◆ DATA:
┌──

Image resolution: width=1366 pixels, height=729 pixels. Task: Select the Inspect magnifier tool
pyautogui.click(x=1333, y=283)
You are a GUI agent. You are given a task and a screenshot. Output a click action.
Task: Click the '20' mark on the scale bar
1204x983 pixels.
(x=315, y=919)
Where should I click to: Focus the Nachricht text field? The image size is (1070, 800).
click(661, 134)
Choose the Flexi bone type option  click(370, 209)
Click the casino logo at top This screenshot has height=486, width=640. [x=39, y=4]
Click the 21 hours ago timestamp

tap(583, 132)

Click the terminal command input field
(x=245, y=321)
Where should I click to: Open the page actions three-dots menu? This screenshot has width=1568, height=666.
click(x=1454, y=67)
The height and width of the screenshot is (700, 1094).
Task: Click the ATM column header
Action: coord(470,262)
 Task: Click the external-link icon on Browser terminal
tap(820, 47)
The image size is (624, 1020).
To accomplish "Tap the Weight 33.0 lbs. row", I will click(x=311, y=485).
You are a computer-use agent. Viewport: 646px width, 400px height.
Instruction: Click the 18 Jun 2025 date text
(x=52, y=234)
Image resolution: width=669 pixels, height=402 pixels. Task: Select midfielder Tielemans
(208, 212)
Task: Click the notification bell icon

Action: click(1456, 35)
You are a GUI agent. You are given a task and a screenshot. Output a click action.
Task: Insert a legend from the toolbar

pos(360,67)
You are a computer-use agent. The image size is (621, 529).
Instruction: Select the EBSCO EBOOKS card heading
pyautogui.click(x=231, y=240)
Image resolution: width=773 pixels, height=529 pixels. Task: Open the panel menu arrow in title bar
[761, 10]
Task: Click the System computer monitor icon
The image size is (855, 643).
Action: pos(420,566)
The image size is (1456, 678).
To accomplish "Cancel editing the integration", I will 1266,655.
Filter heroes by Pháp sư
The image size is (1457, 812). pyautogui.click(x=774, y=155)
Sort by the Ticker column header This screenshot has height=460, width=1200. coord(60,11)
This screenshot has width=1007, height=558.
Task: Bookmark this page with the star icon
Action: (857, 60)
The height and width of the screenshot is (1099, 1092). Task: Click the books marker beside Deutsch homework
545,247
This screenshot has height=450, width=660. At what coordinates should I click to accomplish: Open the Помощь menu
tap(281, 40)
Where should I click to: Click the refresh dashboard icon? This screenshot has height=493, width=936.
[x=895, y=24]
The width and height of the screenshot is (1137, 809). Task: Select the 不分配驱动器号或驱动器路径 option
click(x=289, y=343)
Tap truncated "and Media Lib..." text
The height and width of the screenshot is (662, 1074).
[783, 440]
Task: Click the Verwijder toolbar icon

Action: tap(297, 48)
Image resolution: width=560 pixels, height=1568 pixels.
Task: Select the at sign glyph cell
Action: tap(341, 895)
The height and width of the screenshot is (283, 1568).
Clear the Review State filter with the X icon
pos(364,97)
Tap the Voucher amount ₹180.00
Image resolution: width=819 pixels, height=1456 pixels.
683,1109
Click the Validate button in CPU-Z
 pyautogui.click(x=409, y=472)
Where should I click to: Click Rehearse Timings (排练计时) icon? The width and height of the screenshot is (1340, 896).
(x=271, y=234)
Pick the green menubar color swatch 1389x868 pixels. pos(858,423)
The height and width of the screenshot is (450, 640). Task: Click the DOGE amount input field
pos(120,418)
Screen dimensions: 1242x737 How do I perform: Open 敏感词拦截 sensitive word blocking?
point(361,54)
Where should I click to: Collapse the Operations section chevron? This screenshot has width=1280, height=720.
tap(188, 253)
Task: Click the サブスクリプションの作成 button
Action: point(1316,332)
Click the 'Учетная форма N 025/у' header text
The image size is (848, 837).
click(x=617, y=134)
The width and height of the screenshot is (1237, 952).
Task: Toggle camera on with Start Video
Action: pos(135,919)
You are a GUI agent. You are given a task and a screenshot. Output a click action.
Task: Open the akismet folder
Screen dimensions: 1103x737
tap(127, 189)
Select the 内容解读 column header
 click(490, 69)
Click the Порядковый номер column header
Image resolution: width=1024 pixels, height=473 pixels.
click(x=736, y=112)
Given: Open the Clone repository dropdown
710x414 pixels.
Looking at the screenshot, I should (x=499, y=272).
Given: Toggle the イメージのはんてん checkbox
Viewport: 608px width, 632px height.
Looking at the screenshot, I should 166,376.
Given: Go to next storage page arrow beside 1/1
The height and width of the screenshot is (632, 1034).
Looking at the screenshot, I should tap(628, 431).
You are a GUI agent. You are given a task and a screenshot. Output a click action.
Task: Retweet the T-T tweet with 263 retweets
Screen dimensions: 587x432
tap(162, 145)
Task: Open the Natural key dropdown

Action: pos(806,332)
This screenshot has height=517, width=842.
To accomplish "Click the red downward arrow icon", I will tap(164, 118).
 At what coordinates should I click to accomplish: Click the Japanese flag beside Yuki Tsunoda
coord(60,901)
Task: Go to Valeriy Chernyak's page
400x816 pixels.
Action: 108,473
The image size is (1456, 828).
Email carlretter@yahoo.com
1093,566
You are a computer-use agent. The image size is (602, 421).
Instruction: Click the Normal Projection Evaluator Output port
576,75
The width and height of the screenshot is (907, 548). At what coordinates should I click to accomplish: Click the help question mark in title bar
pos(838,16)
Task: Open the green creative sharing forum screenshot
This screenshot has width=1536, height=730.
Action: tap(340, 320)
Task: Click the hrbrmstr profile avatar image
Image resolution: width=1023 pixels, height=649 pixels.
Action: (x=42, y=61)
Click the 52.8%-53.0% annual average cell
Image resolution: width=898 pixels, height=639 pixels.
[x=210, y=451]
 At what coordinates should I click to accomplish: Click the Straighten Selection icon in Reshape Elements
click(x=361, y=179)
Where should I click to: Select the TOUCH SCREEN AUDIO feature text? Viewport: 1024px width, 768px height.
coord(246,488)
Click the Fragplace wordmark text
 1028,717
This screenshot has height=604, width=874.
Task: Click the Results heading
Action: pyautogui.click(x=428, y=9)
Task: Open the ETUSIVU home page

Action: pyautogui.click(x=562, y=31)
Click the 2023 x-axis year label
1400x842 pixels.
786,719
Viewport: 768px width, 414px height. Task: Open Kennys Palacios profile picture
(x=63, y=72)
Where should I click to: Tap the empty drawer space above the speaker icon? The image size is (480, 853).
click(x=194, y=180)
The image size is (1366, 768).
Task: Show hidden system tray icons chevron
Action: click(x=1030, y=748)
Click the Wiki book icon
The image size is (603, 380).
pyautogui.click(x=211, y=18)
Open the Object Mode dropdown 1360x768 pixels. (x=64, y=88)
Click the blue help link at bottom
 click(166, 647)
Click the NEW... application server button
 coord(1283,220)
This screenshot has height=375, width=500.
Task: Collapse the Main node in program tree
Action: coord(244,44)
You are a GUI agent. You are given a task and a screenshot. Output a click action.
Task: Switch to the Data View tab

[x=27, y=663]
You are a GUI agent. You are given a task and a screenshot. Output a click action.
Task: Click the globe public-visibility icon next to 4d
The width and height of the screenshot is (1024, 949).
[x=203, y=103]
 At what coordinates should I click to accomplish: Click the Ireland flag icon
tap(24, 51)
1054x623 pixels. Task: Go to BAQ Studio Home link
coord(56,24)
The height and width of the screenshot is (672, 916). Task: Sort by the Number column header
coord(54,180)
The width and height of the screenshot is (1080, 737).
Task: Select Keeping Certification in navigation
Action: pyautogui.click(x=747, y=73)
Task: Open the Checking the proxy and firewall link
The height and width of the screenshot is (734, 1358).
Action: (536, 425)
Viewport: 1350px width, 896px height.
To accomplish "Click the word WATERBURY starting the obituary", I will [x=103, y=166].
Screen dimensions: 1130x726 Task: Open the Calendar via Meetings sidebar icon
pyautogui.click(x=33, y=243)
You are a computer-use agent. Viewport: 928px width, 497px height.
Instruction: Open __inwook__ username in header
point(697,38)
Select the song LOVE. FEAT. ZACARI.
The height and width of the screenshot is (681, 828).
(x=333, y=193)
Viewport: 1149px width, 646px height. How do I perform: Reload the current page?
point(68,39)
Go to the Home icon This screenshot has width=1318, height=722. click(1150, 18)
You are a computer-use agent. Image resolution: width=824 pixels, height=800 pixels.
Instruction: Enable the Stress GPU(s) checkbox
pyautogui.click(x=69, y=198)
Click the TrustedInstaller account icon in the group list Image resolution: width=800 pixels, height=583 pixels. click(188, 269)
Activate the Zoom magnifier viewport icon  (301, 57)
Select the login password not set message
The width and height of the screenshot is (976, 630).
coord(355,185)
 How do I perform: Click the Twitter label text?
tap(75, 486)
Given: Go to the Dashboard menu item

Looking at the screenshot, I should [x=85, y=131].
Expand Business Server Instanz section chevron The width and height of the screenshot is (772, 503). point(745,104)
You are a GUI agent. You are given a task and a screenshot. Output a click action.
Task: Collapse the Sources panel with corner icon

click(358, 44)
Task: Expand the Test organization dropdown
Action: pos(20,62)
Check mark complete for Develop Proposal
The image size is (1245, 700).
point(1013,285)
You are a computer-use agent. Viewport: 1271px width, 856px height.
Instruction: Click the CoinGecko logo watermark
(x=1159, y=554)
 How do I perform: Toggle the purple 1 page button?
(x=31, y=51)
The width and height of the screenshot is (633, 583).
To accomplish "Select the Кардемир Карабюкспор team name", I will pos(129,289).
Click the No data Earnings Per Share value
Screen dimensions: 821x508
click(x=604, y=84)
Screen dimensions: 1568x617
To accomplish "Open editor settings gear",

└──

◆ DESCRIPTION OF THE TASK:
Within the listing, how many lines include the string "next"? Supply the number and no further words.

◆ TASK SOLUTION:
2